A Warm Tale for a Cold Night

A cold winter wind blew through the narrow lane, cutting through my heavy woolen cloak as though I’d ventured forth in the nude. I pulled the hood closer around my ears and hurried across the frozen muck that made traversing the lane a challenge to even the most skilled warrior’s balance. The painted wooden sign of the Black Destrier Inn swung wildly, making the warhorse appear to leap and kick.

I slipped on the ice and fell heavily against the Inn’s arch topped door. Catching my balance, I opened the door and stepped into the welcome warmth of the Inn’s smoky tavern. I surveyed the familiar room as I stamped my booted feet and shook the melting snow from my cloak. A cheery fire leapt and crackled on the hearth while an aproned serving girl wove among the tables with a tray of mugs and platters of meat balanced precariously above her head.

Men of all ages and descriptions crowded the dark wood bar and sat at scarred wooden tables.
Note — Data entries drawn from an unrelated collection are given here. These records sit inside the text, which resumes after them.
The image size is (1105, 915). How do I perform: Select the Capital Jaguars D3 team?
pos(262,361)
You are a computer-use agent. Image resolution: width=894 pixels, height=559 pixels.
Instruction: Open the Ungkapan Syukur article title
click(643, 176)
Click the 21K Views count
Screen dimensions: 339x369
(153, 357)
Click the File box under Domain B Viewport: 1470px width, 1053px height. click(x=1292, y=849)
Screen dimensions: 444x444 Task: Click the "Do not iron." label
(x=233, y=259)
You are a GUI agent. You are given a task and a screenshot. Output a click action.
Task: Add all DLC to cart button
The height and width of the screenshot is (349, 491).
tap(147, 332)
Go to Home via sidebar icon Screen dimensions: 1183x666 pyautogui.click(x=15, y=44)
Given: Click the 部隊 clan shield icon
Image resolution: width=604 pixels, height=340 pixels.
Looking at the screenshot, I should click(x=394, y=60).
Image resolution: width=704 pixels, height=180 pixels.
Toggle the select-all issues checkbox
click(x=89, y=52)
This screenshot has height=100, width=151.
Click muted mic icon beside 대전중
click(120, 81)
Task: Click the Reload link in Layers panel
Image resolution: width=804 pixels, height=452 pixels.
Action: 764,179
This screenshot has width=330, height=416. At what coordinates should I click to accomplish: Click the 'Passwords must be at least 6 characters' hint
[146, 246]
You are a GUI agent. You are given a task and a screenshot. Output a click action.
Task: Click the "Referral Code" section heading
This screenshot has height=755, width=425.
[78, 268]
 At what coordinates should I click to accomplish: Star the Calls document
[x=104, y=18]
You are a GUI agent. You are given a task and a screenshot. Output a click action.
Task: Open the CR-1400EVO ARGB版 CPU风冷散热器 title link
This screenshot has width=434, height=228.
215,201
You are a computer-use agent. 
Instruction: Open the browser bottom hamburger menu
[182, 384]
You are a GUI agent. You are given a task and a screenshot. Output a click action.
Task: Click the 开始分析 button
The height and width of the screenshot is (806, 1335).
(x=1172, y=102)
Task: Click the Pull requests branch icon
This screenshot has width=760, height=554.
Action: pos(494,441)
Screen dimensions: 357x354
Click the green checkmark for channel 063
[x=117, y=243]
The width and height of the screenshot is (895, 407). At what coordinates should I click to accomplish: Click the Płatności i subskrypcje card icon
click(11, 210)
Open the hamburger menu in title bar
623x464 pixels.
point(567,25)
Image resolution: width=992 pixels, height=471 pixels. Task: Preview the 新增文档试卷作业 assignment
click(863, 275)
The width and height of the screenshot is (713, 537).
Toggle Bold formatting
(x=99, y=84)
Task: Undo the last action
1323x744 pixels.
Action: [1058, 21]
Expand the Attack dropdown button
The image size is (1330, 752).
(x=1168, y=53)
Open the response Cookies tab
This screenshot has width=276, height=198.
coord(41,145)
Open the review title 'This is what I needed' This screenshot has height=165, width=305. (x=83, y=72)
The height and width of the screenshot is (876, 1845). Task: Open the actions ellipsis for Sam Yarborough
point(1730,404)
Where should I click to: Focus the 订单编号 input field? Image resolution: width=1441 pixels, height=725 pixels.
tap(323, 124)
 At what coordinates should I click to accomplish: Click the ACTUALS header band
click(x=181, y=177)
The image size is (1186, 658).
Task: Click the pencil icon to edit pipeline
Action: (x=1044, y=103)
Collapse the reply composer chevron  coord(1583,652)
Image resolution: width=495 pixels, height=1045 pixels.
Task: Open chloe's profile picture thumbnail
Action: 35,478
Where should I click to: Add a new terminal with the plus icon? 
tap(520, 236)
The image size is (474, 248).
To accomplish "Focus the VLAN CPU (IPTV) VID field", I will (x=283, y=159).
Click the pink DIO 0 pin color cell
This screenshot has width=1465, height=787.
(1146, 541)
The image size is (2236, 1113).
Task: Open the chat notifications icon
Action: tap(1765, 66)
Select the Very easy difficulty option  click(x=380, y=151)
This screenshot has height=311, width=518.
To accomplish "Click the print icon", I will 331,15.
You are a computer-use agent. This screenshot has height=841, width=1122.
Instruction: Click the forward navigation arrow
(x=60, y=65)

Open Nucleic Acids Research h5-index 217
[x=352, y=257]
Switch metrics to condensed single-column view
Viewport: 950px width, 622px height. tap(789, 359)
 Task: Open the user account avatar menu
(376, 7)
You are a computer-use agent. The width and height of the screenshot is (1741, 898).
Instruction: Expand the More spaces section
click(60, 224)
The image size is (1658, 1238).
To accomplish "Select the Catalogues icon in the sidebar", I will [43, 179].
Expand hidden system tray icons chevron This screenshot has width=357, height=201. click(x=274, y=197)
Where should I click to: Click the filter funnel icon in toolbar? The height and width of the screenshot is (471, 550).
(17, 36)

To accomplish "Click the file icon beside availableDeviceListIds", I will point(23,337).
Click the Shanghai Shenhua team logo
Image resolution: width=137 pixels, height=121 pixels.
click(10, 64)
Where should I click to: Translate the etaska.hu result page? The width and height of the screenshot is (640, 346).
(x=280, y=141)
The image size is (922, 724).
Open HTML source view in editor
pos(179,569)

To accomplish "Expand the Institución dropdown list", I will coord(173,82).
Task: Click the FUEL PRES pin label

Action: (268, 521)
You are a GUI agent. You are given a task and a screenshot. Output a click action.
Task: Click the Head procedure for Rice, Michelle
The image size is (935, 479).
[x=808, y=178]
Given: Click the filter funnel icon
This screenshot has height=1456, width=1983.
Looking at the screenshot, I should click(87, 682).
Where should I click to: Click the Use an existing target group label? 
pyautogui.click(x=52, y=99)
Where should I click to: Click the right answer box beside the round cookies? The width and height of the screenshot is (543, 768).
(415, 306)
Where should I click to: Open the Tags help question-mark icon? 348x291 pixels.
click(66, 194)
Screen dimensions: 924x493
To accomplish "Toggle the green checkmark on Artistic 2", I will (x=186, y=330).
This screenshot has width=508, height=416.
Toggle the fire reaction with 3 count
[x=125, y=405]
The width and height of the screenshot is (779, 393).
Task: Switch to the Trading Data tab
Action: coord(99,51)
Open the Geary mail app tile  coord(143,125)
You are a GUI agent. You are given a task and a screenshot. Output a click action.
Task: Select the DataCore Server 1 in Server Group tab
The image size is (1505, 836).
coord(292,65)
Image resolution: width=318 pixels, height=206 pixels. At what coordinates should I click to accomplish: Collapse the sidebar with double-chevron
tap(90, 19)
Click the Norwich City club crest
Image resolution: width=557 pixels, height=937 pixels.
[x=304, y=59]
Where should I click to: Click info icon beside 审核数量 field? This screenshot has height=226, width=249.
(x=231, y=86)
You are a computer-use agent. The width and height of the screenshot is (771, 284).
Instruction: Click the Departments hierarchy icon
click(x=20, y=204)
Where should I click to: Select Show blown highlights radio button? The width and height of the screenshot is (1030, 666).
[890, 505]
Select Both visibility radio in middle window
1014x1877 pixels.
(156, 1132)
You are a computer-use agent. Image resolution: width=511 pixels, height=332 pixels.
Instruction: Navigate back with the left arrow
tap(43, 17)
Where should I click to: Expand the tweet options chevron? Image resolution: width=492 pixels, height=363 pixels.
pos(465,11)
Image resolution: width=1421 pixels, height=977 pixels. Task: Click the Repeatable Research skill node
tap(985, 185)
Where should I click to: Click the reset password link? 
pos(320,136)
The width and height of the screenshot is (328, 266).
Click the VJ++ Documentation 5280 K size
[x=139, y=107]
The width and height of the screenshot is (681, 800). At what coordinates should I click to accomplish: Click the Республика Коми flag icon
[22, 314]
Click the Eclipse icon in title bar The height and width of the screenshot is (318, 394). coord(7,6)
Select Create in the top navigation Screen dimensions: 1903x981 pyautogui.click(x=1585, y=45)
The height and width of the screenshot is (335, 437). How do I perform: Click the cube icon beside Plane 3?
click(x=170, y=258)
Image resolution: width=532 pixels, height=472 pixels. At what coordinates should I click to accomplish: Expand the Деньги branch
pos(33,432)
I spied one table in the far corner that was occupied by a lone man, a scruffy looking fellow with long dark hair, matted from lack of grooming, and a patch over his left eye. Nodding to myself I pushed through the crowded room, grabbed an empty chair, and joined him.

He straightened and glared at me with his one good eye, but I spoke before he had the chance to object.

“Seating’s tight,” I said. “If you wanted privacy, you should’ve kept to your room.”

He glanced around the room, shrugged, and settled back in his chair. “If you’re looking for company, find someone else to annoy.”

I nodded and signaled the serving girl. A mug of mead and a plate of whatever passed for meat that night was all the companionship I required.

When I was fully warmed by the consumption of mead, beef and tubers, I turned again to the man who shared my table.

“You look like a man with a load of woe gnawing on him.”

Another glare met my gaze.

“So what if I am?”

I shrugged and leaned back in my chair. “You might do well to give your cares voice,” I said, “and I’ve a willing ear.”

He studied me with that single, shrewd eye, before nodding.

“Aye, it might ease the burden to tell the tale.”

I nodded encouragingly. “And you’ve no concern with me hearing it as I’ll be on my way as soon as the current storm blows over.”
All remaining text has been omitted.